» EXTRACT TO READ:
Eleven years ago, I interviewed Beck, who wrote a memoir, An Underground Life: Memoirs of a Gay Jew in Nazi Berlin. From Nov. 17, 2001:
BY STEVE ROTHAUS, srothaus@MiamiHerald.com
Gad Beck, 78 and ailing, vividly recalls his "great, great love" and how he lost him to the Nazis.
Sixty years later, Beck still calls it "the darkest hour of my life." He says it's important for him to tell his story, however painful.
So two years ago, the retired educator wrote an autobiography, An Underground Life: Memoirs of a Gay Jew in Nazi Berlin. And that year as well, he was one of a handful of known gay Holocaust survivors to appear in a film documentary called Paragraph 175, which will be screened Sunday at Temple Israel in Miami.
Paragraph 175 was an 1871 section in the German criminal code that strictly prohibited anal intercourse, German historian Lothar Machtan said.
In 1935, Adolf Hitler and the Nazis rewrote Paragraph 175 to outlaw all forms of male homosexuality. Lesbians were excluded from the law.
"That was the basis for the prosecution, persecution, harassment - even the killing of homosexuals - by the Third Reich, " said Machtan, author of a controversial new book called The Hidden Hitler, which alleges with no proof that Hitler himself was gay.
Between 1933 and 1945, German police arrested an estimated 100,000 men as homosexuals, according to the U.S. Holocaust Memorial Museum in Washington, D.C.
About 50,000 of those men were sentenced by German courts to regular prisons; between 5,000 and 15,000 were interned in concentration camps.
PINK TRIANGLES
Forced to wear pink triangles signifying their homosexuality, these men were among the most-abused prisoners in the concentration camps, according to the Holocaust museum.
No one knows how many gay men died in the camps.
Gad Beck was born in 1923 in Berlin to a Jewish father and a Christian mother.

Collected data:

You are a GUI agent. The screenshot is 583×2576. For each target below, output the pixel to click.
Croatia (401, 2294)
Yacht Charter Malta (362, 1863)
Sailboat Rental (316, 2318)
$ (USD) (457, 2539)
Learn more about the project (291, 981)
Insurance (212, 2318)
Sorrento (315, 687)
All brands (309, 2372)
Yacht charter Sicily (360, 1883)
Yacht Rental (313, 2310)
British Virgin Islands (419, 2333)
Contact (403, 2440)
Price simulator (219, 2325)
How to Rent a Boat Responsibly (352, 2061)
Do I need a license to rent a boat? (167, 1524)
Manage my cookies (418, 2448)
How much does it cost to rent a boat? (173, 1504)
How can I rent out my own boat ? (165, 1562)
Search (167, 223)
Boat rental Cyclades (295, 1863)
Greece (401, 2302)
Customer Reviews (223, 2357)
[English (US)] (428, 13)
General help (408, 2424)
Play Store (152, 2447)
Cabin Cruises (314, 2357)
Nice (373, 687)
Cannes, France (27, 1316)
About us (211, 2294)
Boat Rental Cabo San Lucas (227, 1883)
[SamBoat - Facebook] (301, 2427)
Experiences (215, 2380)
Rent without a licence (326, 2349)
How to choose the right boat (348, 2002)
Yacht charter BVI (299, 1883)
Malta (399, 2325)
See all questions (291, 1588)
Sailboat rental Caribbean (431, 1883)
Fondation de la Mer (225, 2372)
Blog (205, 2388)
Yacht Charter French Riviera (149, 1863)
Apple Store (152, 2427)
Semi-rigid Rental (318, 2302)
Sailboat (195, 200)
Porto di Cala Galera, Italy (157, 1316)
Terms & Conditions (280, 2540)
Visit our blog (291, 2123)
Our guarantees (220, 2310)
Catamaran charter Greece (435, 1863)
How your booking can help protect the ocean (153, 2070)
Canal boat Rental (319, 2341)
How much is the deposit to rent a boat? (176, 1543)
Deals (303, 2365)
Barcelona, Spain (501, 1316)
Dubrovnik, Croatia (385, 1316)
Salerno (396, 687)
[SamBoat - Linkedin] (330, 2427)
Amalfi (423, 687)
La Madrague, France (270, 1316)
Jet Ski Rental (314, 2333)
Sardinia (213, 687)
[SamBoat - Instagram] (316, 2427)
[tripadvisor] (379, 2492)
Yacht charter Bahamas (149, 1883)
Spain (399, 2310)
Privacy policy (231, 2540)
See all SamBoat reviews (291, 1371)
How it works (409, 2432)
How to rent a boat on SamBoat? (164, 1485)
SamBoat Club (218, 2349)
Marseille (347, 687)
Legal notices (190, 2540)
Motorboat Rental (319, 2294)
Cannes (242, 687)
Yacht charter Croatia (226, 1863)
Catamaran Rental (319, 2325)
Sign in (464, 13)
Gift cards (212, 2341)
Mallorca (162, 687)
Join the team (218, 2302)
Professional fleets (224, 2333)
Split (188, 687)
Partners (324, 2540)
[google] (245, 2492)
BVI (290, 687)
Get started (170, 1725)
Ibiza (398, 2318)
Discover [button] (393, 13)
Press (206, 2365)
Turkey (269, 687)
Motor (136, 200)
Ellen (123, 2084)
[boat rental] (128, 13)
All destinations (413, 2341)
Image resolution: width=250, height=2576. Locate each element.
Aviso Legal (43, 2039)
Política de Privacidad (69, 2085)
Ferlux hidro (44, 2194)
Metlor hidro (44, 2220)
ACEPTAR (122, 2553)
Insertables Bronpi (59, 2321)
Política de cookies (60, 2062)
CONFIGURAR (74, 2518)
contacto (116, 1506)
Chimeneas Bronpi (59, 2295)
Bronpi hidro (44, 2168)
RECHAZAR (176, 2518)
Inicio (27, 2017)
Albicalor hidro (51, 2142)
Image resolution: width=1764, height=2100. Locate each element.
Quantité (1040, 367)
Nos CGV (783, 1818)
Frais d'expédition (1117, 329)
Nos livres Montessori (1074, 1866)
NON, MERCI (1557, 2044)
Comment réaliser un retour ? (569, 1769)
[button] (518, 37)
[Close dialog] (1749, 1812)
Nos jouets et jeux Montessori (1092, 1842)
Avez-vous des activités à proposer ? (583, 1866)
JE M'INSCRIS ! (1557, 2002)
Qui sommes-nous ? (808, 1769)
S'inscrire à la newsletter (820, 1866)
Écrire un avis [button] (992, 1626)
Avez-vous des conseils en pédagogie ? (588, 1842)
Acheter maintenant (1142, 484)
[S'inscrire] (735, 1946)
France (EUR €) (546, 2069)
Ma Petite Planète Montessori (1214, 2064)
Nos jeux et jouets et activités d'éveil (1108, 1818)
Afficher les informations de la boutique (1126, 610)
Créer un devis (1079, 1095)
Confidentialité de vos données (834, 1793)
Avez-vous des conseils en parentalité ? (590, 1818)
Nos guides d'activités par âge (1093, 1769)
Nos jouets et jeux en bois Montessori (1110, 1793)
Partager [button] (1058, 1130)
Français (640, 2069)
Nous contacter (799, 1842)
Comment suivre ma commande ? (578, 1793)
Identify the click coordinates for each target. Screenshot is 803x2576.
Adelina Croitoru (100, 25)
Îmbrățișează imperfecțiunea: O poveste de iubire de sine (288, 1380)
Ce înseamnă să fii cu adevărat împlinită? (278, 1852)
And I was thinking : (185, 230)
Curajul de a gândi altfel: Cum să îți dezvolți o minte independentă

» ABOUT THIS TASK:
Can you reproduce the article on gay Holocaust survivors, everything from "About 50,000 of" down to "a Christian mother.", changing "concentration camps" to "labor camps"?

» SOLUTION FOR THIS EXERCISE:
About 50,000 of those men were sentenced by German courts to regular prisons; between 5,000 and 15,000 were interned in labor camps.
PINK TRIANGLES
Forced to wear pink triangles signifying their homosexuality, these men were among the most-abused prisoners in the labor camps, according to the Holocaust museum.
No one knows how many gay men died in the camps.
Gad Beck was born in 1923 in Berlin to a Jewish father and a Christian mother.